■ **DIRECTIONS FOR THIS TASK**
Tally the lines of the listing that contain the string "Anakart". Give the number and nothing else.
·····
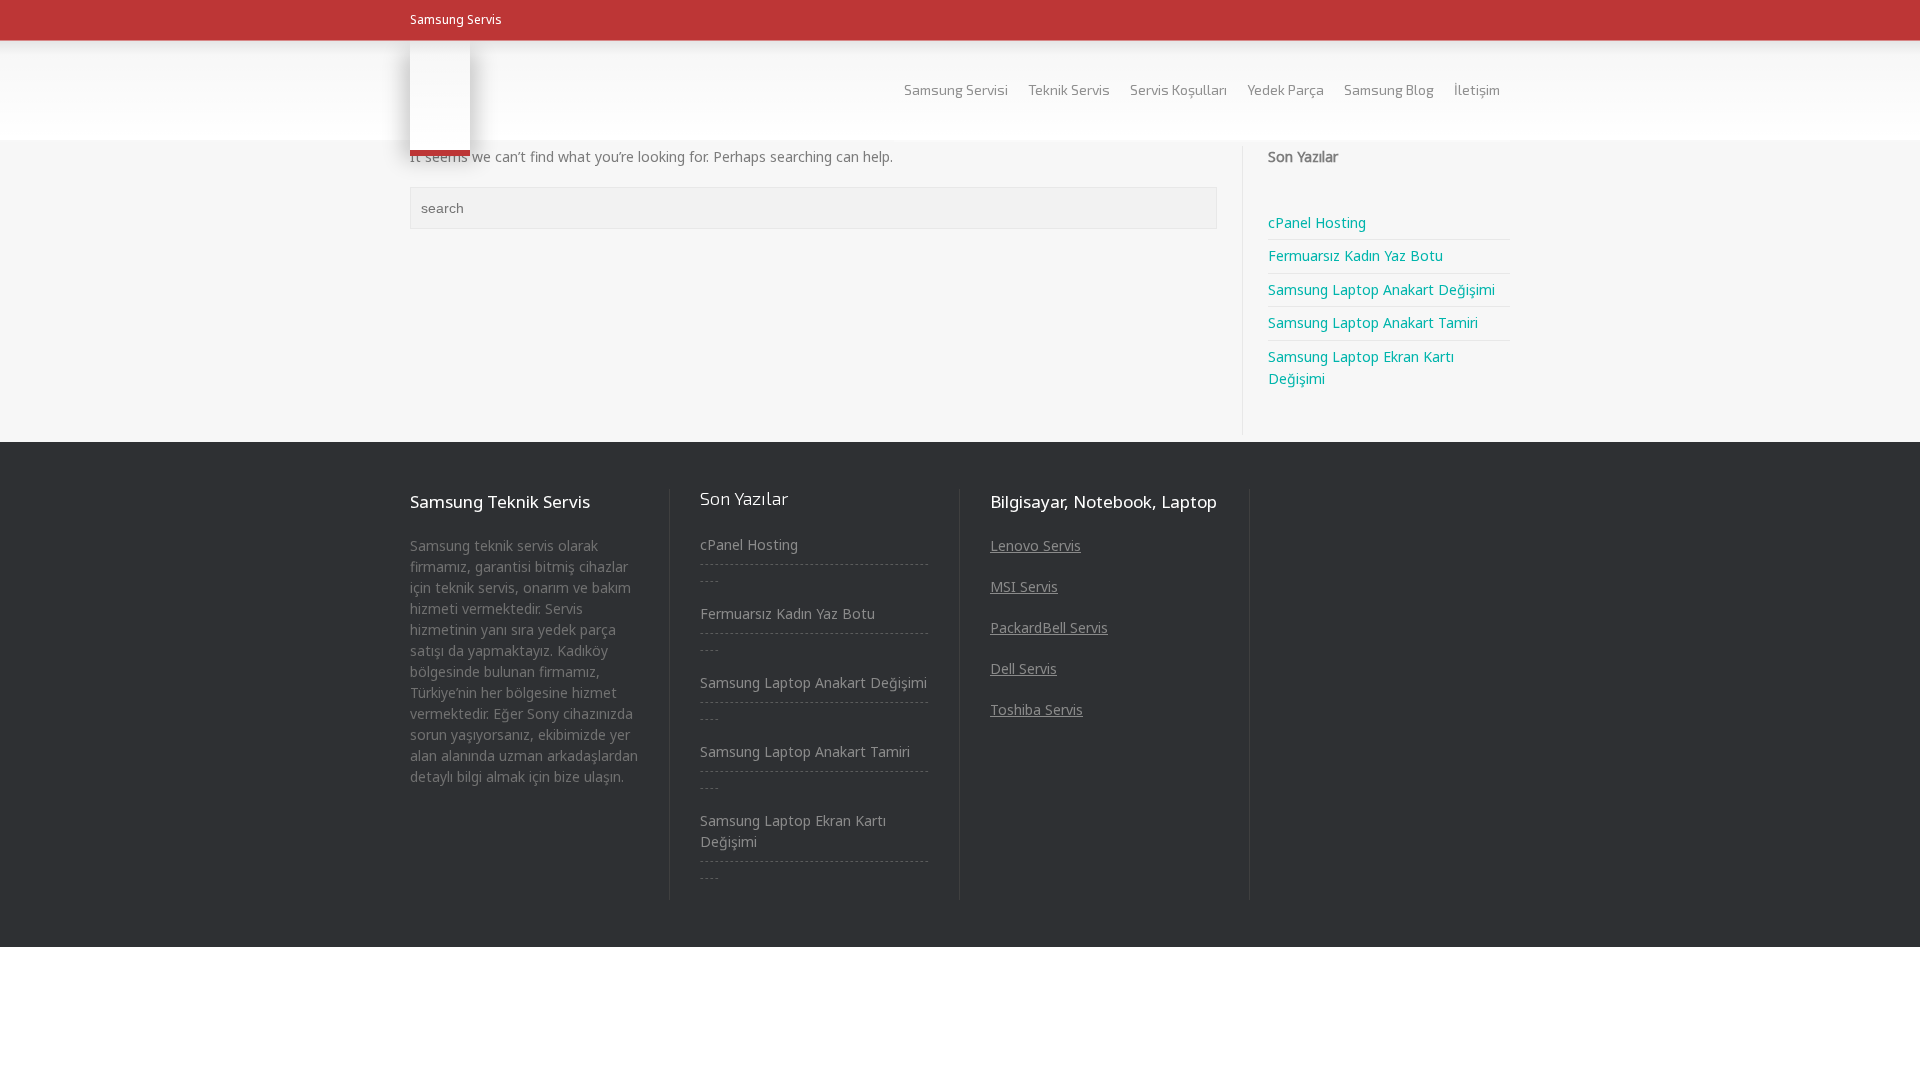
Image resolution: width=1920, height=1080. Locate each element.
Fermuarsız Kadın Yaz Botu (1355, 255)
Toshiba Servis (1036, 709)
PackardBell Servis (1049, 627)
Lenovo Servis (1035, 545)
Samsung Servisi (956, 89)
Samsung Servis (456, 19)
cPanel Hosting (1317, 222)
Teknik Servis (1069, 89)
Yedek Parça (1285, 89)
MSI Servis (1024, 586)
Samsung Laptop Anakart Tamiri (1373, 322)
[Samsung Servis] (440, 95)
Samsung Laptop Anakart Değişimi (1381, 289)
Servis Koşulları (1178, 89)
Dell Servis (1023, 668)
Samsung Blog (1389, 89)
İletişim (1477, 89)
·····
■ **EXERCISE SOLUTION**
2